CHALLENGE — Repeat word for word everything in the Cavalieri streams text below, from "If you don't" down to "host, service, etc.".

SOURCE TEXT —
— Begin —

Working with streams

Multiple streams

Cavalieri streams are functions that take an event and may return a list of new events, an empty list of events, or a list containing just the same event.

These functions take a const Event &, normally abbreviated with e_t. Note that it's a const reference. That means that if you need to modify the event, you need to create a copy. Passing constant references makes things easier when dealing with concurrency.

Most of the functions build a linear stream, where events are passed from one stream to another. However, some functions help you to send events that come out from one function to multiple streams.

The simplest function that allows you to do this is sdo(). It takes a list of streams, and upon receiving an event, this event is sent to all of its streams.

The output of the streams is sent to the stream function after sdo(). This effectively allows you to combine multiple streams in one.

We first create a few streams depending on different environments.

auto production = tagged("production") >> above(10) >> set_state("critical");
auto testing = tagged("testing") >> above(5) >> set_state("warning");
auto experimental = tagged("experimental") >> above(2) >> set_state("warning");

The rule below makes use of the above streams. We first filter events from the foo service. These events are sent to production, testing, and experimental. Whatever events production and testing generate are then sent to prn(). Note that this is not the case with experimental, because we append null() to it, which is a stream that acts as a sink and doesn't forward any event that enters into it.

service("foo") >> sdo(production, testing, experimental >> null()) >> prn()

If you don't want any of the streams in sdo() to forward their events, you can add null() to them.

split(), just like sdo() can be used to send events to multiple streams. And like sdo() the output of the streams is forwarded to the stream function after split().

Distinct streams for each host, service, etc.

A common use case is to replicate a stream for all hosts or services.

When you see yourself writing rules like these:

auto service_foo1 = service("foo1")
                      >> coalesce(sum)
                        >> above(25)
                          >> set_state("critical");

auto service_foo2 = service("foo2")
                      >> coalesce(sum)
                        >> above(25)
                          >> set_state("critical");

where we would continue up to:

auto service_fooN = service("fooN")
                      >> coalesce(sum)
                        >> above(25)
                          >> set_state("critical");

It is obvious that the code above does not scale well, especially if you do not even know the service names beforehand.

You can use by() to achive exactly that. This function takes a list of strings, which are event fields, and replicates the streams for every distinct combination of them.

The above code can be rewritten as follows:

service_like("foo%")
  >> by({"service"})
    >> coalesce(sum)
      >> above(25)
        >> set_state("critical");

Filter events

Most of the time, when you are writing rules, the first thing that you need is to select relevant events.

Cavalieri comes with a few functions that alllow you to that.

Here is a list of functions that are used to filter events.

  • service (const std::string service)

  • service_any (const std::vector<std::string> services)

  • service_like (const std::string pattern)

  • service_like_any (const std::vector<std::string> patterns)

  • state (const std::string state)

  • state_any (const std::vector<std::string> states)

  • has_attribute (const std::string attribute)

  • tagged_any (const tags_t & tags)

— End —

SOURCE MATERIAL —
— Begin —

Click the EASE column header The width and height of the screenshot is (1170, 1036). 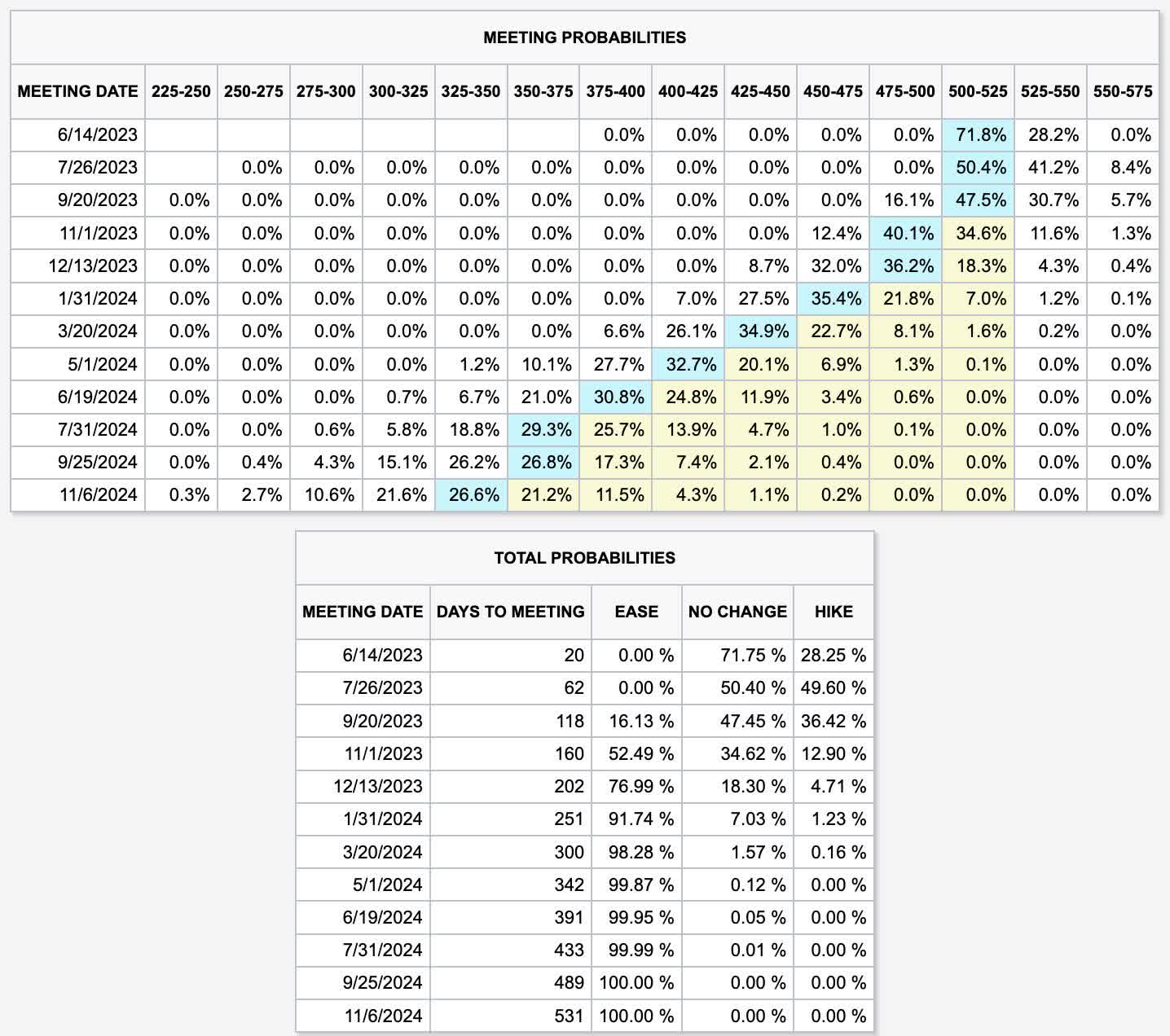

— End —

REPLY TO THE EXERCISE —
If you don't want any of the streams in sdo() to forward their events, you can add null() to them.

split(), just like sdo() can be used to send events to multiple streams. And like sdo() the output of the streams is forwarded to the stream function after split().

Distinct streams for each host, service, etc.